Metin bölümü:
----------------

Konserin solisti ise Sırp piyanist Tamara Stefanoviç'ti (d. 1973). Almanya'da yaşayan bestecimiz Zeynep Gedizlioğlu'nun piyano konçertosunun da dünya prömiyerini yapmış olan, olgunluk dönemindeki piyanist, W. A. Mozart'ın son dönem veriminden 27 No'lu Do minör piyano konçertosunu seslendirdi. Tanınmış solistler senfoni orkestralarıyla konçertoları genellikle bellekten çalarlar. Stefanoviç ise bir tablet kullandı ve klavyenin yanısıra ekrana da dokunarak sayfa çevirdi. Temiz bir seslendirme oldu. Piyanist kadar, orkestranın tahta üflemelileri, iyi seslendirmenin aktörleri oldular.
Dinleyiciden gelen büyük alkışa karşı, bis olarak Fransız besteci Debussy'den bir etüd çalarak sahneden ayrıldı.
Sonuçta bu konserde büyük alkış, bakır ve üflemeli çalgı solocu ve gruplarına...

----------------

Görev 1: Kayıtlarda "Activate the Zoom" ifadesinin geçtiği satırdan "Action: click(74, 164)" ifadesinin geçtiği satıra kadar uzanan kısmı, iki uç da dahil olmak üzere yeniden yazın. Bu kısımda "sidebar" yerine "side panel" koyun, başka hiçbir şeyi değiştirmeyin.

----------------

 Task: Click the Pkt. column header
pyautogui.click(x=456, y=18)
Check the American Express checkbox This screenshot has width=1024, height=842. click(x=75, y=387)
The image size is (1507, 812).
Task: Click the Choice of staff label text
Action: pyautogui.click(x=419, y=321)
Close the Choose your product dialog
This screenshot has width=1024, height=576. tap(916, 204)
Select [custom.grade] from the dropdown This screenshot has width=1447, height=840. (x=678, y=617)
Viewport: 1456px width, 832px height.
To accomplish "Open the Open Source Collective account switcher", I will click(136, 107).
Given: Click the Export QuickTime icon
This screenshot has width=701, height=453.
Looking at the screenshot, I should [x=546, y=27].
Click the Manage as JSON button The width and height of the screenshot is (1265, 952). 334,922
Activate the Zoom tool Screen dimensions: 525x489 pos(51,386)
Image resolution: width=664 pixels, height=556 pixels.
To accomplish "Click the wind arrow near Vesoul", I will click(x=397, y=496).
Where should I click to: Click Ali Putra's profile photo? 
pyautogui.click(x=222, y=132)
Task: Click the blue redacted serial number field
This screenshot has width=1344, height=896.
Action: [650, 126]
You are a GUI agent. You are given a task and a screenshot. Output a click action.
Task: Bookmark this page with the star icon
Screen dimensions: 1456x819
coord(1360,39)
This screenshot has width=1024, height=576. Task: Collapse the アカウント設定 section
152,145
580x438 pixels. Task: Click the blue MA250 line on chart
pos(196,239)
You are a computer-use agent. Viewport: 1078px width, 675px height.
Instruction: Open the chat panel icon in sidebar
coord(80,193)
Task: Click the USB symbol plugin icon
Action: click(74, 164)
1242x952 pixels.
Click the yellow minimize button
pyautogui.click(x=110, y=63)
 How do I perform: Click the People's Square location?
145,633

----------------

Görev 2: Konser yazısında "Konserin solisti ise" sözcükleriyle başlayıp "solocu ve gruplarına..." sözcükleriyle biten kısmı hiç değiştirmeden aktarın.

Örnek çözüm 1:
Activate the Zoom tool Screen dimensions: 525x489 pos(51,386)
Image resolution: width=664 pixels, height=556 pixels.
To accomplish "Click the wind arrow near Vesoul", I will click(x=397, y=496).
Where should I click to: Click Ali Putra's profile photo? 
pyautogui.click(x=222, y=132)
Task: Click the blue redacted serial number field
This screenshot has width=1344, height=896.
Action: [650, 126]
You are a GUI agent. You are given a task and a screenshot. Output a click action.
Task: Bookmark this page with the star icon
Screen dimensions: 1456x819
coord(1360,39)
This screenshot has width=1024, height=576. Task: Collapse the アカウント設定 section
152,145
580x438 pixels. Task: Click the blue MA250 line on chart
pos(196,239)
You are a computer-use agent. Viewport: 1078px width, 675px height.
Instruction: Open the chat panel icon in side panel
coord(80,193)
Task: Click the USB symbol plugin icon
Action: click(74, 164)

Örnek çözüm 2:
Konserin solisti ise Sırp piyanist Tamara Stefanoviç'ti (d. 1973). Almanya'da yaşayan bestecimiz Zeynep Gedizlioğlu'nun piyano konçertosunun da dünya prömiyerini yapmış olan, olgunluk dönemindeki piyanist, W. A. Mozart'ın son dönem veriminden 27 No'lu Do minör piyano konçertosunu seslendirdi. Tanınmış solistler senfoni orkestralarıyla konçertoları genellikle bellekten çalarlar. Stefanoviç ise bir tablet kullandı ve klavyenin yanısıra ekrana da dokunarak sayfa çevirdi. Temiz bir seslendirme oldu. Piyanist kadar, orkestranın tahta üflemelileri, iyi seslendirmenin aktörleri oldular.
Dinleyiciden gelen büyük alkışa karşı, bis olarak Fransız besteci Debussy'den bir etüd çalarak sahneden ayrıldı.
Sonuçta bu konserde büyük alkış, bakır ve üflemeli çalgı solocu ve gruplarına...